Write out the rows below again, swapping "Eyedropper" for "Paintbrush" and leaving everything else unchanged.

Rows for locating text and elements =>

▼▼▼

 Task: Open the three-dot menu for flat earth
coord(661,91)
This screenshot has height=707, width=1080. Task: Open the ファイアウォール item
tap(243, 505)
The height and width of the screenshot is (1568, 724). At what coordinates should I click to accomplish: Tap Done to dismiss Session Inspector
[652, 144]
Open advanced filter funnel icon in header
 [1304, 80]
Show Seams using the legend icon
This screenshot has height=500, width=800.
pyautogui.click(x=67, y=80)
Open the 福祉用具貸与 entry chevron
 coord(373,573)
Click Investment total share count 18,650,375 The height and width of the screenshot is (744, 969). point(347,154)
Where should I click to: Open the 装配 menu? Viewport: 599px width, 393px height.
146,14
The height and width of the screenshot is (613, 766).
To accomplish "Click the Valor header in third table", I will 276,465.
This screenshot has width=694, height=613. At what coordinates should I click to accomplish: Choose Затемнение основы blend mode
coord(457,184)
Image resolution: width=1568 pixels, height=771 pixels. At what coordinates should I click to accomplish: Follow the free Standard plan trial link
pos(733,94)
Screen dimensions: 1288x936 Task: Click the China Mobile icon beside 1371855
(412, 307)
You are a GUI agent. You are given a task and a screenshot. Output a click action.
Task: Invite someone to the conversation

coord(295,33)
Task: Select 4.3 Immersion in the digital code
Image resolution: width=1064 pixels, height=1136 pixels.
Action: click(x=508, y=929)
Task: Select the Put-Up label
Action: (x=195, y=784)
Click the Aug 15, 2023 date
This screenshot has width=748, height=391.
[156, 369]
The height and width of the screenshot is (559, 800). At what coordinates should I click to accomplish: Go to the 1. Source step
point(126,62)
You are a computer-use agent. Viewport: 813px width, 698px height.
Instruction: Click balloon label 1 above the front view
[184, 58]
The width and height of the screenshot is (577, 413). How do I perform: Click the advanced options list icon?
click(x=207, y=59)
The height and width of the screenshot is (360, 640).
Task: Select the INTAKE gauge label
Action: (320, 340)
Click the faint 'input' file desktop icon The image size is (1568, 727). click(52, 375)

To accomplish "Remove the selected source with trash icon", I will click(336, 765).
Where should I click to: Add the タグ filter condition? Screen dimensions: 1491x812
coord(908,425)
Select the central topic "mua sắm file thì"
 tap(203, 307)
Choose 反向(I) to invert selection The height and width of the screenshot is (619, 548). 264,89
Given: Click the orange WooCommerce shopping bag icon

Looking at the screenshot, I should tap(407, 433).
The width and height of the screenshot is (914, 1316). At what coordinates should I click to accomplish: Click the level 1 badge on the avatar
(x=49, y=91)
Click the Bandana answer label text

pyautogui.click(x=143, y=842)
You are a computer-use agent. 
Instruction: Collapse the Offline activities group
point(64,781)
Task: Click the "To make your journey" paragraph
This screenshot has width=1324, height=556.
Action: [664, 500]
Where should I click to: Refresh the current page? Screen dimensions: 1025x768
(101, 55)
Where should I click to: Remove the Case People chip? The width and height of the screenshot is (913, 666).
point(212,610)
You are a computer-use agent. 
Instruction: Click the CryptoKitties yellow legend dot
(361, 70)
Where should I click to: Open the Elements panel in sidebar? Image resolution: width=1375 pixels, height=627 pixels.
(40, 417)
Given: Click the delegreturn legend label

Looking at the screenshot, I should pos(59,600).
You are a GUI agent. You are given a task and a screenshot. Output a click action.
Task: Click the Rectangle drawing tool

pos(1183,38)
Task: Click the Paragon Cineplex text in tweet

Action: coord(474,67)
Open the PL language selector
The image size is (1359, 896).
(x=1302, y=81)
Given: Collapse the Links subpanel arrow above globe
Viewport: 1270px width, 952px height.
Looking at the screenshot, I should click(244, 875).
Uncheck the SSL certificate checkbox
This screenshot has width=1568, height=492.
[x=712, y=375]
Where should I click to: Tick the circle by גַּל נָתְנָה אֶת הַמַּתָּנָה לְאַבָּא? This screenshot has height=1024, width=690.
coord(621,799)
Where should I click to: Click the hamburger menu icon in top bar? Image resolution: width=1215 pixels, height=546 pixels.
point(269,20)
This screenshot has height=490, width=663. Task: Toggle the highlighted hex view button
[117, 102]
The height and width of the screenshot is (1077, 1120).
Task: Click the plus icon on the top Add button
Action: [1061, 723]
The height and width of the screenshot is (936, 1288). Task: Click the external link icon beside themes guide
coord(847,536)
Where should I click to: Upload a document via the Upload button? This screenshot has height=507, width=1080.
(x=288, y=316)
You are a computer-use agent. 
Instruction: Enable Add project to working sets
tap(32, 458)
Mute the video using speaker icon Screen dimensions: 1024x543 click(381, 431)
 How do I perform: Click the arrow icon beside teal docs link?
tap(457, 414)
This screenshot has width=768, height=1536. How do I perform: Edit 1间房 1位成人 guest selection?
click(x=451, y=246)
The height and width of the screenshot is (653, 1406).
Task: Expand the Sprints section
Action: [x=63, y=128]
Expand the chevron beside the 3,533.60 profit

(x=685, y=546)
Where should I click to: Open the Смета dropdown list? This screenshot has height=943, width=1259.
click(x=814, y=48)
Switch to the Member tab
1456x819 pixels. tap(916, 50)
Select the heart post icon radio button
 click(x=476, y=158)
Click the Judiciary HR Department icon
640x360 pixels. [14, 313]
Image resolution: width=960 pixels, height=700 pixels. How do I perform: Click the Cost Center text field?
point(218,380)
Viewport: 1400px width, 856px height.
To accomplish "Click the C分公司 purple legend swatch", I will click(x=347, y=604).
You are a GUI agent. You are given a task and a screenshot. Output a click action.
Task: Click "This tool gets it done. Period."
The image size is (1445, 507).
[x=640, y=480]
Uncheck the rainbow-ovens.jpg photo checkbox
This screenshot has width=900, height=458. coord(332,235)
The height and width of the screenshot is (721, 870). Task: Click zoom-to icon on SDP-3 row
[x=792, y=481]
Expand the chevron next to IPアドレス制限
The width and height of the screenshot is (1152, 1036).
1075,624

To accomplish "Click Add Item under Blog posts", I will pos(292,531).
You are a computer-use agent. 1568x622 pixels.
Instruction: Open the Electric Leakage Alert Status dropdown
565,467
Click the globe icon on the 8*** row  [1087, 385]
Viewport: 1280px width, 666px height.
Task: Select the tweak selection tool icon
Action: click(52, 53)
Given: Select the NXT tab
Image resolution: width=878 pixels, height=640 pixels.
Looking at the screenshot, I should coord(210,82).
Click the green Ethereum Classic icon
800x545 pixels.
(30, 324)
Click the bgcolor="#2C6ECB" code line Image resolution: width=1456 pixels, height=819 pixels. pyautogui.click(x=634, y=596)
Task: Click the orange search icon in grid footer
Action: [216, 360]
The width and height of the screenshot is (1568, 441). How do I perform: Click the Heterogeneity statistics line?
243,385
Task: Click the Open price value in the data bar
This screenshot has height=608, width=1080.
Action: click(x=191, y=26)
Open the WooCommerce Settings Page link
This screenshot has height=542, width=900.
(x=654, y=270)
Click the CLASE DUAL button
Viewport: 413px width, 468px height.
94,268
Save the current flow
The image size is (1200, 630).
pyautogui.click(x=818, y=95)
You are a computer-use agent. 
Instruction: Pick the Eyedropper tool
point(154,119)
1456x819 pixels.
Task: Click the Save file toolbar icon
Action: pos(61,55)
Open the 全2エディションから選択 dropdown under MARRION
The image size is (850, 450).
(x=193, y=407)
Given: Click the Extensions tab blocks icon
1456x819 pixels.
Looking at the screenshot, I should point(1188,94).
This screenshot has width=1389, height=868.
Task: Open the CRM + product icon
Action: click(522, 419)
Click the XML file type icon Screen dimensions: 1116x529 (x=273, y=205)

▲▲▲

Response =>
 Task: Open the three-dot menu for flat earth
coord(661,91)
This screenshot has height=707, width=1080. Task: Open the ファイアウォール item
tap(243, 505)
The height and width of the screenshot is (1568, 724). At what coordinates should I click to accomplish: Tap Done to dismiss Session Inspector
[652, 144]
Open advanced filter funnel icon in header
 [1304, 80]
Show Seams using the legend icon
This screenshot has height=500, width=800.
pyautogui.click(x=67, y=80)
Open the 福祉用具貸与 entry chevron
 coord(373,573)
Click Investment total share count 18,650,375 The height and width of the screenshot is (744, 969). point(347,154)
Where should I click to: Open the 装配 menu? Viewport: 599px width, 393px height.
146,14
The height and width of the screenshot is (613, 766).
To accomplish "Click the Valor header in third table", I will 276,465.
This screenshot has width=694, height=613. At what coordinates should I click to accomplish: Choose Затемнение основы blend mode
coord(457,184)
Image resolution: width=1568 pixels, height=771 pixels. At what coordinates should I click to accomplish: Follow the free Standard plan trial link
pos(733,94)
Screen dimensions: 1288x936 Task: Click the China Mobile icon beside 1371855
(412, 307)
You are a GUI agent. You are given a task and a screenshot. Output a click action.
Task: Invite someone to the conversation

coord(295,33)
Task: Select 4.3 Immersion in the digital code
Image resolution: width=1064 pixels, height=1136 pixels.
Action: click(x=508, y=929)
Task: Select the Put-Up label
Action: (x=195, y=784)
Click the Aug 15, 2023 date
This screenshot has width=748, height=391.
[156, 369]
The height and width of the screenshot is (559, 800). At what coordinates should I click to accomplish: Go to the 1. Source step
point(126,62)
You are a computer-use agent. Viewport: 813px width, 698px height.
Instruction: Click balloon label 1 above the front view
[184, 58]
The width and height of the screenshot is (577, 413). How do I perform: Click the advanced options list icon?
click(x=207, y=59)
The height and width of the screenshot is (360, 640).
Task: Select the INTAKE gauge label
Action: (320, 340)
Click the faint 'input' file desktop icon The image size is (1568, 727). click(52, 375)

To accomplish "Remove the selected source with trash icon", I will click(336, 765).
Where should I click to: Add the タグ filter condition? Screen dimensions: 1491x812
coord(908,425)
Select the central topic "mua sắm file thì"
 tap(203, 307)
Choose 反向(I) to invert selection The height and width of the screenshot is (619, 548). 264,89
Given: Click the orange WooCommerce shopping bag icon

Looking at the screenshot, I should tap(407, 433).
The width and height of the screenshot is (914, 1316). At what coordinates should I click to accomplish: Click the level 1 badge on the avatar
(x=49, y=91)
Click the Bandana answer label text

pyautogui.click(x=143, y=842)
You are a computer-use agent. 
Instruction: Collapse the Offline activities group
point(64,781)
Task: Click the "To make your journey" paragraph
This screenshot has width=1324, height=556.
Action: [664, 500]
Where should I click to: Refresh the current page? Screen dimensions: 1025x768
(101, 55)
Where should I click to: Remove the Case People chip? The width and height of the screenshot is (913, 666).
point(212,610)
You are a computer-use agent. 
Instruction: Click the CryptoKitties yellow legend dot
(361, 70)
Where should I click to: Open the Elements panel in sidebar? Image resolution: width=1375 pixels, height=627 pixels.
(40, 417)
Given: Click the delegreturn legend label

Looking at the screenshot, I should pos(59,600).
You are a GUI agent. You are given a task and a screenshot. Output a click action.
Task: Click the Rectangle drawing tool

pos(1183,38)
Task: Click the Paragon Cineplex text in tweet

Action: coord(474,67)
Open the PL language selector
The image size is (1359, 896).
(x=1302, y=81)
Given: Collapse the Links subpanel arrow above globe
Viewport: 1270px width, 952px height.
Looking at the screenshot, I should click(244, 875).
Uncheck the SSL certificate checkbox
This screenshot has width=1568, height=492.
[x=712, y=375]
Where should I click to: Tick the circle by גַּל נָתְנָה אֶת הַמַּתָּנָה לְאַבָּא? This screenshot has height=1024, width=690.
coord(621,799)
Where should I click to: Click the hamburger menu icon in top bar? Image resolution: width=1215 pixels, height=546 pixels.
point(269,20)
This screenshot has height=490, width=663. Task: Toggle the highlighted hex view button
[117, 102]
The height and width of the screenshot is (1077, 1120).
Task: Click the plus icon on the top Add button
Action: [1061, 723]
The height and width of the screenshot is (936, 1288). Task: Click the external link icon beside themes guide
coord(847,536)
Where should I click to: Upload a document via the Upload button? This screenshot has height=507, width=1080.
(x=288, y=316)
You are a computer-use agent. 
Instruction: Enable Add project to working sets
tap(32, 458)
Mute the video using speaker icon Screen dimensions: 1024x543 click(381, 431)
 How do I perform: Click the arrow icon beside teal docs link?
tap(457, 414)
This screenshot has width=768, height=1536. How do I perform: Edit 1间房 1位成人 guest selection?
click(x=451, y=246)
The height and width of the screenshot is (653, 1406).
Task: Expand the Sprints section
Action: [x=63, y=128]
Expand the chevron beside the 3,533.60 profit

(x=685, y=546)
Where should I click to: Open the Смета dropdown list? This screenshot has height=943, width=1259.
click(x=814, y=48)
Switch to the Member tab
1456x819 pixels. tap(916, 50)
Select the heart post icon radio button
 click(x=476, y=158)
Click the Judiciary HR Department icon
640x360 pixels. [14, 313]
Image resolution: width=960 pixels, height=700 pixels. How do I perform: Click the Cost Center text field?
point(218,380)
Viewport: 1400px width, 856px height.
To accomplish "Click the C分公司 purple legend swatch", I will click(x=347, y=604).
You are a GUI agent. You are given a task and a screenshot. Output a click action.
Task: Click "This tool gets it done. Period."
The image size is (1445, 507).
[x=640, y=480]
Uncheck the rainbow-ovens.jpg photo checkbox
This screenshot has width=900, height=458. coord(332,235)
The height and width of the screenshot is (721, 870). Task: Click zoom-to icon on SDP-3 row
[x=792, y=481]
Expand the chevron next to IPアドレス制限
The width and height of the screenshot is (1152, 1036).
1075,624

To accomplish "Click Add Item under Blog posts", I will pos(292,531).
You are a computer-use agent. 1568x622 pixels.
Instruction: Open the Electric Leakage Alert Status dropdown
565,467
Click the globe icon on the 8*** row  [1087, 385]
Viewport: 1280px width, 666px height.
Task: Select the tweak selection tool icon
Action: click(52, 53)
Given: Select the NXT tab
Image resolution: width=878 pixels, height=640 pixels.
Looking at the screenshot, I should coord(210,82).
Click the green Ethereum Classic icon
800x545 pixels.
(30, 324)
Click the bgcolor="#2C6ECB" code line Image resolution: width=1456 pixels, height=819 pixels. pyautogui.click(x=634, y=596)
Task: Click the orange search icon in grid footer
Action: [216, 360]
The width and height of the screenshot is (1568, 441). How do I perform: Click the Heterogeneity statistics line?
243,385
Task: Click the Open price value in the data bar
This screenshot has height=608, width=1080.
Action: click(x=191, y=26)
Open the WooCommerce Settings Page link
This screenshot has height=542, width=900.
(x=654, y=270)
Click the CLASE DUAL button
Viewport: 413px width, 468px height.
94,268
Save the current flow
The image size is (1200, 630).
pyautogui.click(x=818, y=95)
You are a computer-use agent. 
Instruction: Pick the Paintbrush tool
point(154,119)
1456x819 pixels.
Task: Click the Save file toolbar icon
Action: pos(61,55)
Open the 全2エディションから選択 dropdown under MARRION
The image size is (850, 450).
(x=193, y=407)
Given: Click the Extensions tab blocks icon
1456x819 pixels.
Looking at the screenshot, I should point(1188,94).
This screenshot has width=1389, height=868.
Task: Open the CRM + product icon
Action: click(522, 419)
Click the XML file type icon Screen dimensions: 1116x529 (x=273, y=205)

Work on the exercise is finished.